### EXERCISE INSTRUCTIONS
Output the lines below as a Markdown table with the columns Row and Line text, starting with the first line and going on through the line that contains "coordinates (86, 1089).". Number each row and leave out blank lines.

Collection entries
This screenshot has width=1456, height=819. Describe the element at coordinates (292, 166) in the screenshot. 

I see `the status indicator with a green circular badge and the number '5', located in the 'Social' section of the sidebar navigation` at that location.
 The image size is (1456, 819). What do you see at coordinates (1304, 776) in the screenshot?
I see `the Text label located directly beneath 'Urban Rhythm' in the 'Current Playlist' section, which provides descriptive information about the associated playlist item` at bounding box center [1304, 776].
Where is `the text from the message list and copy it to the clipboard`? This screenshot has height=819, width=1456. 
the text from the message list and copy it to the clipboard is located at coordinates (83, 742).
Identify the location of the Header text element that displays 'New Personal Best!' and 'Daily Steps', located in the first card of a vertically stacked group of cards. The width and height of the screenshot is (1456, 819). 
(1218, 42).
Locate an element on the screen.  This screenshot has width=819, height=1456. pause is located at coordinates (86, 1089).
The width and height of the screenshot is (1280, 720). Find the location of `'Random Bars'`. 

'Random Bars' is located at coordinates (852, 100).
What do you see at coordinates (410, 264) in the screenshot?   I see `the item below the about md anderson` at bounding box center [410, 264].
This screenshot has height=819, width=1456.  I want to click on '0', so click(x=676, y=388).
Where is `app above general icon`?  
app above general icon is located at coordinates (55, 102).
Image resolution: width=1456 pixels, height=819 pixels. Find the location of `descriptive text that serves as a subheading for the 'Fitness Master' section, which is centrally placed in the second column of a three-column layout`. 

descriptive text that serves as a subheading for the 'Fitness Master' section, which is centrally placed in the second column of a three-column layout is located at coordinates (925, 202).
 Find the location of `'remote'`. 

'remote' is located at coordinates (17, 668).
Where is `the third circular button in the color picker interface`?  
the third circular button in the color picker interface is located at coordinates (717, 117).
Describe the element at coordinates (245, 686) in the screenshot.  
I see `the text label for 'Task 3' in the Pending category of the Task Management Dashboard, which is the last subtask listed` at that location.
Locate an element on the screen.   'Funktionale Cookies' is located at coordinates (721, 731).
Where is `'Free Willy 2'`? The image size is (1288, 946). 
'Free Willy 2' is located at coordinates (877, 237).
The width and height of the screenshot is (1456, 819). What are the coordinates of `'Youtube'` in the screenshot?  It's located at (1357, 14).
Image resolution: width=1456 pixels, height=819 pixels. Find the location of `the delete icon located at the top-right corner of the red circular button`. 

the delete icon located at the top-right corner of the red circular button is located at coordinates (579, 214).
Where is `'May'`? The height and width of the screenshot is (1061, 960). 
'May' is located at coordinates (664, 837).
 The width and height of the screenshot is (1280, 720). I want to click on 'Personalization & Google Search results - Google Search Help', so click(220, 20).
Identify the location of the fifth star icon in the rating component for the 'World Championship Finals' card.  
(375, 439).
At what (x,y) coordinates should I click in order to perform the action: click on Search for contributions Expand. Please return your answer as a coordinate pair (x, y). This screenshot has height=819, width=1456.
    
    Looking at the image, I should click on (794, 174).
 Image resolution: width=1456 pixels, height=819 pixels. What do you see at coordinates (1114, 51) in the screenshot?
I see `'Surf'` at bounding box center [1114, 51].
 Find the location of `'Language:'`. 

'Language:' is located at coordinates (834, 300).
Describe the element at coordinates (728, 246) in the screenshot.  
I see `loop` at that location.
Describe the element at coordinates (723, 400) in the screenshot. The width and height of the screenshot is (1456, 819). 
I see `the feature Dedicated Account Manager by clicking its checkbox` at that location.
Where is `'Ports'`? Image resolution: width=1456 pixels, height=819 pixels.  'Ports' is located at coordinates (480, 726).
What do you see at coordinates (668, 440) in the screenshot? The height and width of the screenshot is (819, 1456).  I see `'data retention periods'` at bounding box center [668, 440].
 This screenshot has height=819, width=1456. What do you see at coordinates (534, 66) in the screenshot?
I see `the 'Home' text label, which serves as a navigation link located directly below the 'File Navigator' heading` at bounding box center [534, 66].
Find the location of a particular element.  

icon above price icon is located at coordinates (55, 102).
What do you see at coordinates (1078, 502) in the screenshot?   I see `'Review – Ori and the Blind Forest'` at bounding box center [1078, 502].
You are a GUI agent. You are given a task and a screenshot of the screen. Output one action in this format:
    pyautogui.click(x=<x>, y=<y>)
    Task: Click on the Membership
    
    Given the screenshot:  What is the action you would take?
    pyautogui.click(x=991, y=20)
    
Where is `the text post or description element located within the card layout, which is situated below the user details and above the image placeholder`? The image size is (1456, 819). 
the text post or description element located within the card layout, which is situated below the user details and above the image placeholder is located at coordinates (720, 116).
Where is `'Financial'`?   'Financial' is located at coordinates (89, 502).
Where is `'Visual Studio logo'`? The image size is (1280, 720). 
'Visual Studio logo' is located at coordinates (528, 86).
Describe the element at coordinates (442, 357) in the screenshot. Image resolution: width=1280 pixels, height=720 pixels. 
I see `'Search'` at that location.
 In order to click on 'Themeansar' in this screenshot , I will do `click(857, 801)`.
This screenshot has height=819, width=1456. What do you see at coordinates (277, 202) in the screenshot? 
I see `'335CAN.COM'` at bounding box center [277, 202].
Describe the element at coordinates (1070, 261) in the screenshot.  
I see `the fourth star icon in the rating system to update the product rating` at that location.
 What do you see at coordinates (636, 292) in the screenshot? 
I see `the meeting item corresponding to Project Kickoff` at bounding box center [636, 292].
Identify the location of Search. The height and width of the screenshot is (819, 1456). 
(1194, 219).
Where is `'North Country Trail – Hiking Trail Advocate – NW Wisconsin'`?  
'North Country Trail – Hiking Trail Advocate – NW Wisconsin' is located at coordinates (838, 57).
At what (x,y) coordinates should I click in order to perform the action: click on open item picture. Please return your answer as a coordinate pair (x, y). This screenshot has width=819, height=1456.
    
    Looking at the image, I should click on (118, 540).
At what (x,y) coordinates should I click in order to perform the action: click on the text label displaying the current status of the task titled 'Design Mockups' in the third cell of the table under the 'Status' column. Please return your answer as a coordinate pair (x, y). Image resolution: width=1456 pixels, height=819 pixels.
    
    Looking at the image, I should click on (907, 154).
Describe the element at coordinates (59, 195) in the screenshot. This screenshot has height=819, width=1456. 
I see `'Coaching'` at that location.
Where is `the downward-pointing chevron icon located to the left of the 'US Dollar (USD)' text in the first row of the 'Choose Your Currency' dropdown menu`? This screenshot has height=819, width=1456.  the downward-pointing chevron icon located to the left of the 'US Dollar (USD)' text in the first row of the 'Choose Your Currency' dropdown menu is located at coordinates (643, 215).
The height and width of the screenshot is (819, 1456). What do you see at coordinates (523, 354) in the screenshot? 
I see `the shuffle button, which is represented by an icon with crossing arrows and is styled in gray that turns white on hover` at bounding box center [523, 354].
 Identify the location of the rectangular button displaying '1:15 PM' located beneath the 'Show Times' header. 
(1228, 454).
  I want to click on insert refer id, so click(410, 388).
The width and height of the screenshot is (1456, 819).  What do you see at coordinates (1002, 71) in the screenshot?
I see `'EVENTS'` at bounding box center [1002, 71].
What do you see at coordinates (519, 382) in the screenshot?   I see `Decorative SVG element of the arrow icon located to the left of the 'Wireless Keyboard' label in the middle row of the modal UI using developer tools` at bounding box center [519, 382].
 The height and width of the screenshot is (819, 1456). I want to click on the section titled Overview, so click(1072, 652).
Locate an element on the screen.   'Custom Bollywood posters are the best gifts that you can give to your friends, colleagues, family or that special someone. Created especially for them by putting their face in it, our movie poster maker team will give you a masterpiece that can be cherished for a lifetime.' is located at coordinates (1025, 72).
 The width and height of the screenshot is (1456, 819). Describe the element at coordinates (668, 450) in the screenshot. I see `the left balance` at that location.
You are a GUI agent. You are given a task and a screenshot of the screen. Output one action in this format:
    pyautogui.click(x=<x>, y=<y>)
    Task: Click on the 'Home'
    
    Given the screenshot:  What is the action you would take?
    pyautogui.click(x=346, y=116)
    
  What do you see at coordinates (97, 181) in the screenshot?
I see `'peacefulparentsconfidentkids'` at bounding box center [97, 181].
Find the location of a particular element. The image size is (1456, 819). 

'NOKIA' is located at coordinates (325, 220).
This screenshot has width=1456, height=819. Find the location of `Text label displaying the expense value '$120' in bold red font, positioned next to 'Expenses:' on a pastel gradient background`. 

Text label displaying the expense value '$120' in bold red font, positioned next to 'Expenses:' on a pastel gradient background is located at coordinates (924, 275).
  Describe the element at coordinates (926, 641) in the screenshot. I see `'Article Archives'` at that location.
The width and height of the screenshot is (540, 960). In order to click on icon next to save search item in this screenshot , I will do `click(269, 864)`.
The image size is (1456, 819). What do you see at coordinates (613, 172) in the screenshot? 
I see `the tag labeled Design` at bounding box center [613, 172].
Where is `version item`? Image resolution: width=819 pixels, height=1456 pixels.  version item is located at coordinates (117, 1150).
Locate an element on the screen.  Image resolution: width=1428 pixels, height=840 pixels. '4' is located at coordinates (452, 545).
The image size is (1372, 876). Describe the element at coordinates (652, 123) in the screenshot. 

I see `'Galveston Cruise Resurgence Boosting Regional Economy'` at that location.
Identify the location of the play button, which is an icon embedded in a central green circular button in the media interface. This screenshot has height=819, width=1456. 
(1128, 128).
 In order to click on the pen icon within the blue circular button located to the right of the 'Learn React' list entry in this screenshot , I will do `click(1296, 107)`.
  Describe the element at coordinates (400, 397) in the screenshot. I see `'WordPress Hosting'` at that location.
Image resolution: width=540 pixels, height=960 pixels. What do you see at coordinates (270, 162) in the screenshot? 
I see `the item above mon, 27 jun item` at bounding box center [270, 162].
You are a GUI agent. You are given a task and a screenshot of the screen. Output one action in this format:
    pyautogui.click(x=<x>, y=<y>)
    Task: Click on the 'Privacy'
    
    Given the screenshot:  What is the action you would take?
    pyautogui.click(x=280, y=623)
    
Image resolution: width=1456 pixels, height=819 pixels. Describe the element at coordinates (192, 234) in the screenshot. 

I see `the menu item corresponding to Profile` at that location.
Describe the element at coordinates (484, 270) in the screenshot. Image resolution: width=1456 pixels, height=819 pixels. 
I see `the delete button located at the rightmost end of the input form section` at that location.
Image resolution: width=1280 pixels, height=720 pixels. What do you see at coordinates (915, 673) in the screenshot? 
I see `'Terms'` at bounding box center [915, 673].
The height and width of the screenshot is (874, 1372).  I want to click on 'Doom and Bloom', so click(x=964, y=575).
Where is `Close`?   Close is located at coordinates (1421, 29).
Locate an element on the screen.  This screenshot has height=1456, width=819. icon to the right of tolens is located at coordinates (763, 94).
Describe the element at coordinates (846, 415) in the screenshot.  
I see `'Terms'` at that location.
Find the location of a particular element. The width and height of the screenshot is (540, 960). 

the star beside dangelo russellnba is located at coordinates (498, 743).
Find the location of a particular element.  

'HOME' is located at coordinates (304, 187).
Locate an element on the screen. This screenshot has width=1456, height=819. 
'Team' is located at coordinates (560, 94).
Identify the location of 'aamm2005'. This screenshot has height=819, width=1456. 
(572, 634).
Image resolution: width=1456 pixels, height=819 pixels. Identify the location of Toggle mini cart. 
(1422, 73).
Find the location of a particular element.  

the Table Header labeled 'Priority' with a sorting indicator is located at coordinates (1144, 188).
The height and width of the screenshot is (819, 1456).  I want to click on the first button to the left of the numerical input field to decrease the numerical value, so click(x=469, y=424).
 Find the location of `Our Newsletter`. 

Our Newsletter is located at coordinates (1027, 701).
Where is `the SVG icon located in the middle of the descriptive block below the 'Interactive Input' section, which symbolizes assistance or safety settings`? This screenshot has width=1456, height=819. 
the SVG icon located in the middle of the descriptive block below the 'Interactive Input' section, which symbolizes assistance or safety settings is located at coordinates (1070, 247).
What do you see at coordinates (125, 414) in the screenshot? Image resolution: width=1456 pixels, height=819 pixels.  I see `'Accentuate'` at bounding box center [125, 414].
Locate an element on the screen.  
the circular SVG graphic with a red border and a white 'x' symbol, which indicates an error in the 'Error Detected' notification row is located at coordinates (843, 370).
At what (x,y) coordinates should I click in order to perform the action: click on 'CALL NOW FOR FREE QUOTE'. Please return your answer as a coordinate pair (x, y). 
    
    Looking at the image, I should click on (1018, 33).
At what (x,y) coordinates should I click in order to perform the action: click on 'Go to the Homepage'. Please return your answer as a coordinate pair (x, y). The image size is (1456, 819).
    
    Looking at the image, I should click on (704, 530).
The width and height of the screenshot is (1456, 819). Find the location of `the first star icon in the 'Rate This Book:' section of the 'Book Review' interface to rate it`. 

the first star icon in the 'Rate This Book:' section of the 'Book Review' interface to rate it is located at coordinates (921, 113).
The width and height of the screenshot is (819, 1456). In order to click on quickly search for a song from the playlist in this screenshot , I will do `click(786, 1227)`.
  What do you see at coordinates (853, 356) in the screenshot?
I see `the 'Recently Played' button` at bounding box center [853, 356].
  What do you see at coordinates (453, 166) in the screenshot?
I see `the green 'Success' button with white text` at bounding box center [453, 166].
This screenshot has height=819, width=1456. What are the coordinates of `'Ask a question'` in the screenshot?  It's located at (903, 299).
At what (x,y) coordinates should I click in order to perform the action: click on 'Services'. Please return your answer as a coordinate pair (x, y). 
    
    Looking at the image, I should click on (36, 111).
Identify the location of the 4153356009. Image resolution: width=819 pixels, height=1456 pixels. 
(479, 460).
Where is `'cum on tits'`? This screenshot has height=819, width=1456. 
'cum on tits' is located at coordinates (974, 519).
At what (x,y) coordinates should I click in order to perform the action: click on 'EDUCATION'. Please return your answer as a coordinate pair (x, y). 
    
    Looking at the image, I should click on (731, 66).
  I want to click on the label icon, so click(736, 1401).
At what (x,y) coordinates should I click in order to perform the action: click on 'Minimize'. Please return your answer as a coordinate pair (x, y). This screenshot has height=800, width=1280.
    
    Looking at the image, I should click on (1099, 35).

### EXERCISE OUTPUT
| Row | Line text |
|---|---|
| 1 | This screenshot has width=1456, height=819. Describe the element at coordinates (292, 166) in the screenshot.  |
| 2 | I see `the status indicator with a green circular badge and the number '5', located in the 'Social' section of the sidebar navigation` at that location. |
| 3 |  The image size is (1456, 819). What do you see at coordinates (1304, 776) in the screenshot? |
| 4 | I see `the Text label located directly beneath 'Urban Rhythm' in the 'Current Playlist' section, which provides descriptive information about the associated playlist item` at bounding box center [1304, 776]. |
| 5 | Where is `the text from the message list and copy it to the clipboard`? This screenshot has height=819, width=1456.  |
| 6 | the text from the message list and copy it to the clipboard is located at coordinates (83, 742). |
| 7 | Identify the location of the Header text element that displays 'New Personal Best!' and 'Daily Steps', located in the first card of a vertically stacked group of cards. The width and height of the screenshot is (1456, 819).  |
| 8 | (1218, 42). |
| 9 | Locate an element on the screen.  This screenshot has width=819, height=1456. pause is located at coordinates (86, 1089). |